## DATA SECTION
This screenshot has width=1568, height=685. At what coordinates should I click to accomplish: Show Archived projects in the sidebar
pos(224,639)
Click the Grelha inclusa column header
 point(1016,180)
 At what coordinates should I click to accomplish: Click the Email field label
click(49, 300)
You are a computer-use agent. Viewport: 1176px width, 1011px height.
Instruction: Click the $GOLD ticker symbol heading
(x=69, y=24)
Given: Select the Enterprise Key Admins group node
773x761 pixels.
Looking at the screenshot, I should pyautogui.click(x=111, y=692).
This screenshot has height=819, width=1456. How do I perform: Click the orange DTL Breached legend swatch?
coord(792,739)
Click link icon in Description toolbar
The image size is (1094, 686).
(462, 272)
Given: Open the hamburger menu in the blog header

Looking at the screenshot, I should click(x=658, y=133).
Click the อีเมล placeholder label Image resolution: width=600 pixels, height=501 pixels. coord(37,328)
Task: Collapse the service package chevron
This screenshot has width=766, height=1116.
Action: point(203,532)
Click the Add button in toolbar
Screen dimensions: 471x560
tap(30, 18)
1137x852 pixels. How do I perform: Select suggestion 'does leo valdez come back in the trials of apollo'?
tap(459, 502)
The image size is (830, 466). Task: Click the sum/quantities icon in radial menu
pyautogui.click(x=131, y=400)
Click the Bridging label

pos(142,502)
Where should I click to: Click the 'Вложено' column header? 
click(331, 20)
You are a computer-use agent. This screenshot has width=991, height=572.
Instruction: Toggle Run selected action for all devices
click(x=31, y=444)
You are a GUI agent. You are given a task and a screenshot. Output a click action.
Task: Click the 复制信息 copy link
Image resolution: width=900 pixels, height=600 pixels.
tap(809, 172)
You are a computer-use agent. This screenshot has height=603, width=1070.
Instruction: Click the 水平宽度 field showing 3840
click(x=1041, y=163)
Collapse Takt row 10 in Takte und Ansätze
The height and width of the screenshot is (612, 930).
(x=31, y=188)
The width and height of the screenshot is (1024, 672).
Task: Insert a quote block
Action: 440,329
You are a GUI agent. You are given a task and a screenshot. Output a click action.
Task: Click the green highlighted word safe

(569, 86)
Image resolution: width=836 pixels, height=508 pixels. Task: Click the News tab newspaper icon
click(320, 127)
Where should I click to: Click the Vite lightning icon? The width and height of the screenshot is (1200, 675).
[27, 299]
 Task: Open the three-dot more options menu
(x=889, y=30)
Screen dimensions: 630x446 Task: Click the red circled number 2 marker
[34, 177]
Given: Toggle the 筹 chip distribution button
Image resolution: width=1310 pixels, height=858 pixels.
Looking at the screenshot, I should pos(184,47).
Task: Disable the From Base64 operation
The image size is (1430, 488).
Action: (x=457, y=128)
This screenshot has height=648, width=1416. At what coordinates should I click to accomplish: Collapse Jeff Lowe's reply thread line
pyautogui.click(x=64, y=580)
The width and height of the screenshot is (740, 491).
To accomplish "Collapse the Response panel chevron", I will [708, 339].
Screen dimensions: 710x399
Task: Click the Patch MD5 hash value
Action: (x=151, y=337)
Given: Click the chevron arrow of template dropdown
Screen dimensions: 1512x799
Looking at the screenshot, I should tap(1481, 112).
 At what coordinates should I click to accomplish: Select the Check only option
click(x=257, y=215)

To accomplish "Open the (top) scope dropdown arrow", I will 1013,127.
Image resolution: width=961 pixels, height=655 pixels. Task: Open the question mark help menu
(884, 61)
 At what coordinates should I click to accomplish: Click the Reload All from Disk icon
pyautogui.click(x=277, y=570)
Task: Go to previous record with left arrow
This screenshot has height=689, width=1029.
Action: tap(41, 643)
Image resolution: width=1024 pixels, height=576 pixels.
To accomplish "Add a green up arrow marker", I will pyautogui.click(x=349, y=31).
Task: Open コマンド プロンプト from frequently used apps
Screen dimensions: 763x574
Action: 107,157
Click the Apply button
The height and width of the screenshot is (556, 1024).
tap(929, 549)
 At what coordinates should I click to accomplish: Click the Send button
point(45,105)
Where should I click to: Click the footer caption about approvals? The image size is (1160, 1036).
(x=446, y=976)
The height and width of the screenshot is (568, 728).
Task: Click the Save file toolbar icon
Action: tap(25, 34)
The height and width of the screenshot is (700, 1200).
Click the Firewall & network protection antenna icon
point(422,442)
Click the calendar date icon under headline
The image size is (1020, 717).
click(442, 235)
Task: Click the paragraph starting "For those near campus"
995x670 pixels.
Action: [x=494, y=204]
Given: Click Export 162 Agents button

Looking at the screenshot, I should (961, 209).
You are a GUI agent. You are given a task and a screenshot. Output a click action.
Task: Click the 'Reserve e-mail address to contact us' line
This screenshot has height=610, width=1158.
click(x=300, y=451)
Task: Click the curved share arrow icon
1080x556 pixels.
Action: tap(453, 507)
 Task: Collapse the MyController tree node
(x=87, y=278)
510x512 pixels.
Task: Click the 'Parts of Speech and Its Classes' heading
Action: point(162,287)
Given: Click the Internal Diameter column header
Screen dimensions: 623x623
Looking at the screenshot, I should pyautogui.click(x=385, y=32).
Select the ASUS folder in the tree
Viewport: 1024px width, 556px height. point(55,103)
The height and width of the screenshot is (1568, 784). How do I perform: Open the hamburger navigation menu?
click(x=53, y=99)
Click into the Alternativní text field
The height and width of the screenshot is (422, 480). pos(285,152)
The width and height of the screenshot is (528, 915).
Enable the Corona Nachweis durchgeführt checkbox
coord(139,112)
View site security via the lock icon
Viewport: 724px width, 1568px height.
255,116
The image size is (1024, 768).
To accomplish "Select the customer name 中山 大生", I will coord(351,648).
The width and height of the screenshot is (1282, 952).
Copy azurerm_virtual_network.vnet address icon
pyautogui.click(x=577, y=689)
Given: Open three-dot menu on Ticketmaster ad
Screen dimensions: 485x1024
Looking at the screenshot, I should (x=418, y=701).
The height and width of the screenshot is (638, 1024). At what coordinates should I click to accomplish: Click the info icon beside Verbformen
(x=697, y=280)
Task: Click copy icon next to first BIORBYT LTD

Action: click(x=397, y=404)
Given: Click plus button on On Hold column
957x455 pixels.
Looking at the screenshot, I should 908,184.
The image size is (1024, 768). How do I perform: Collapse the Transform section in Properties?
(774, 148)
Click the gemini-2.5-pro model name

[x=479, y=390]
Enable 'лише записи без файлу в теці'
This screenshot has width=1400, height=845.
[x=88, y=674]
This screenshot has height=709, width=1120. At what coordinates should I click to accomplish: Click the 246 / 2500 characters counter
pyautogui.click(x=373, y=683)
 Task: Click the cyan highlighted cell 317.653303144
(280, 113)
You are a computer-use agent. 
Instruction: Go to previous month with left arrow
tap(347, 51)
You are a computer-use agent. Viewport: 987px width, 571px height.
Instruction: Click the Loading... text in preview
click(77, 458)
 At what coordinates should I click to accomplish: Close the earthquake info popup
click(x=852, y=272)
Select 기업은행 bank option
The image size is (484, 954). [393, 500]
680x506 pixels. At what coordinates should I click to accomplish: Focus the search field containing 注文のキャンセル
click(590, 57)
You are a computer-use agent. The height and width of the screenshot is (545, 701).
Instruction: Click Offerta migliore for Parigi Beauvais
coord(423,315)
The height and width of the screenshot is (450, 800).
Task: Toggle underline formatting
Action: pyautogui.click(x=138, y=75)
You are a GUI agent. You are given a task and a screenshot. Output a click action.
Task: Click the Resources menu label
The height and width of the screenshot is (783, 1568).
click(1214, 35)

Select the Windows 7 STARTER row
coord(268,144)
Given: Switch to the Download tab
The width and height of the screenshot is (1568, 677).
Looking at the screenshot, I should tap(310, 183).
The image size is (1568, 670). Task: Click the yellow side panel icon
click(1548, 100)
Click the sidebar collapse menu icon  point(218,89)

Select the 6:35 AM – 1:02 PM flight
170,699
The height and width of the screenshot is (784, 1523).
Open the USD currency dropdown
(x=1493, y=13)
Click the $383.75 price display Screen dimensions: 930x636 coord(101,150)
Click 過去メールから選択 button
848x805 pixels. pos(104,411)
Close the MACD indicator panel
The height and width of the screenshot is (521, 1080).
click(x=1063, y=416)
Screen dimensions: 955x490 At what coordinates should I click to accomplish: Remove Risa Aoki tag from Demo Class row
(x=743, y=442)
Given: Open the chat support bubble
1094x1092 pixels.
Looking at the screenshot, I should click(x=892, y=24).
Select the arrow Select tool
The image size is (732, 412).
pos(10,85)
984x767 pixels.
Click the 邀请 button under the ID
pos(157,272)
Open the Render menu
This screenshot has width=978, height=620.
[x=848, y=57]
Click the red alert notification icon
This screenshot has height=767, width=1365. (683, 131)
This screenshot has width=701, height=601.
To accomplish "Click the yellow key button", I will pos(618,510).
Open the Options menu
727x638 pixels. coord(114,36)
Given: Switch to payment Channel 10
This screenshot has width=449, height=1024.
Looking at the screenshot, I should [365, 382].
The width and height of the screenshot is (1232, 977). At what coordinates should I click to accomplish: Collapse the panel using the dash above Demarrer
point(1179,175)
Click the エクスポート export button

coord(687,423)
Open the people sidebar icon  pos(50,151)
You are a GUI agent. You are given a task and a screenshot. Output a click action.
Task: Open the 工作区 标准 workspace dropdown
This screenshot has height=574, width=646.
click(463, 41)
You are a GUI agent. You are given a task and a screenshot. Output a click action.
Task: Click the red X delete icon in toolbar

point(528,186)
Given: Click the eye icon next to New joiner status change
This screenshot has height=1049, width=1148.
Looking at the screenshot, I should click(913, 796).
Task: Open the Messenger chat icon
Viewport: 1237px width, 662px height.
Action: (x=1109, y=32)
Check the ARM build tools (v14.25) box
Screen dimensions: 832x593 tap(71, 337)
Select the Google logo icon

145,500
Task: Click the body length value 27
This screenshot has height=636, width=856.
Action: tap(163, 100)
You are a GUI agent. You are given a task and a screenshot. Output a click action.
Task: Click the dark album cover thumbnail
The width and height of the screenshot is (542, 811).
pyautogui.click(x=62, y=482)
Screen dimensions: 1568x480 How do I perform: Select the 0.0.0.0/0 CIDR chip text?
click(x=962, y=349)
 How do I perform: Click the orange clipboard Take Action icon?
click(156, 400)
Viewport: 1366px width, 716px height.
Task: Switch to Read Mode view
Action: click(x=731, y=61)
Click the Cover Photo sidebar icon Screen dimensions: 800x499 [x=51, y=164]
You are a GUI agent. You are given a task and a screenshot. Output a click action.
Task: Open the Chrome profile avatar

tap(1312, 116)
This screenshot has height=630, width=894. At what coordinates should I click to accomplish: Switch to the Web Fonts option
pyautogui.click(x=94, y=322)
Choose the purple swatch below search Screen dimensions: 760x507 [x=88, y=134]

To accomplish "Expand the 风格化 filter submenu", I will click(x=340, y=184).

## PROBLEM REQUIREMENTS
For this exercise, please copy exactly the lines of the material above from its first line through the line where "Task: Collapse the service package chevron" appears.

## THE COMPLETED TASK
This screenshot has width=1568, height=685. At what coordinates should I click to accomplish: Show Archived projects in the sidebar
pos(224,639)
Click the Grelha inclusa column header
 point(1016,180)
 At what coordinates should I click to accomplish: Click the Email field label
click(49, 300)
You are a computer-use agent. Viewport: 1176px width, 1011px height.
Instruction: Click the $GOLD ticker symbol heading
(x=69, y=24)
Given: Select the Enterprise Key Admins group node
773x761 pixels.
Looking at the screenshot, I should pyautogui.click(x=111, y=692).
This screenshot has height=819, width=1456. How do I perform: Click the orange DTL Breached legend swatch?
coord(792,739)
Click link icon in Description toolbar
The image size is (1094, 686).
(462, 272)
Given: Open the hamburger menu in the blog header

Looking at the screenshot, I should click(x=658, y=133).
Click the อีเมล placeholder label Image resolution: width=600 pixels, height=501 pixels. coord(37,328)
Task: Collapse the service package chevron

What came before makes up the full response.